The company wants employees who can read at least at an eighth-grade level, pass a drug screen and meet other requirements, including passing a background check. Baker said last week it was too soon to comment much about quality of applicants, but he was optimistic.
And after hiring an initial 55 people, Baker said the plant may hire 50 more in a bid to ease a seven-days-a-week work schedule, letting employees work 36 to 48 hours a week.
Caterpillar Logistics
Hiring continues at what is perhaps the area’s largest active distribution center, the $69 million, 1.6-million-square foot Caterpillar Logistics site in Clayton off Hoke Road just south of Interstate 70. Eventually, the center will employ more than 600 people.
“Hiring will continue through the end of the year and into 2012,” Caterpillar spokeswoman Bridget Young said.
Young could not provide the number of people who have been hired so far, but in late spring, local Caterpillar managers told the Dayton Daily News that about 115 people had been hired up to that point, and that a hiring push would happen in the fall.

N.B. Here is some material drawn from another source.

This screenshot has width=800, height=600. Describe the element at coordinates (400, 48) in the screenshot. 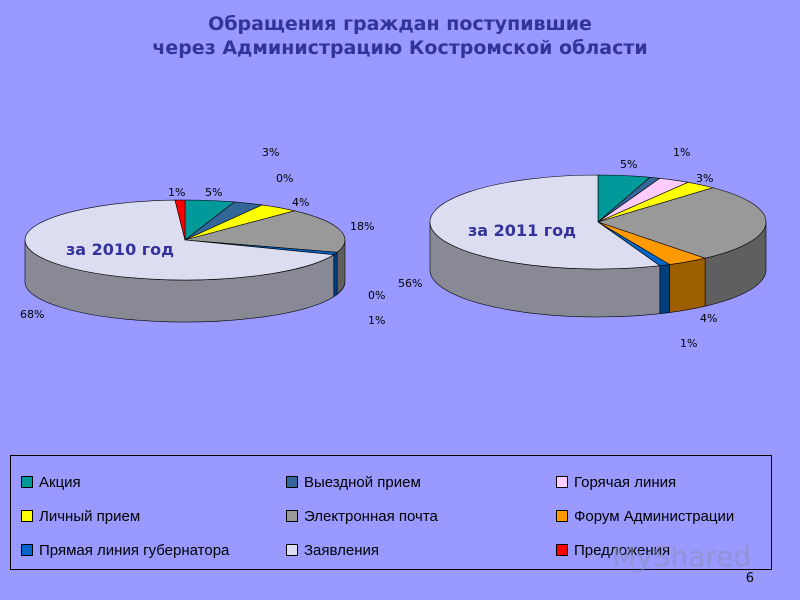

I see `title-line-2: через Администрацию Костромской области` at that location.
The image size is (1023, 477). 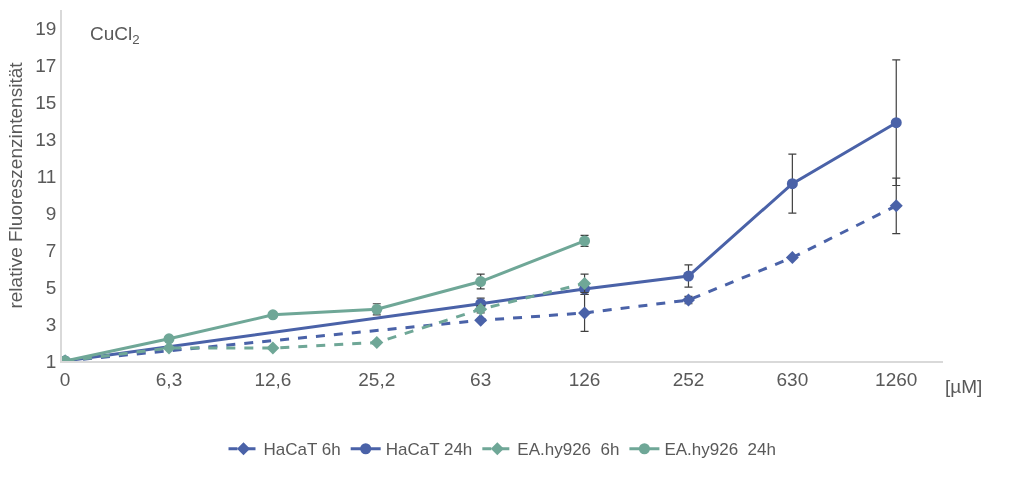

This may be a good time to check out openings at the Caterpillar human resources web site, jointeam caterpillar.com.
Kohl’s
The clothing and housing goods retail chain will be hiring about 150 people for its new store at Austin Landing, east of the Interstate 75-Austin Boulevard interchange. The store will open at the end of September, and the company is looking for register operators, department associates, customer service, early morning freight unloaders and evening ad set employees.
The best way to apply is online at kohlscareers.com.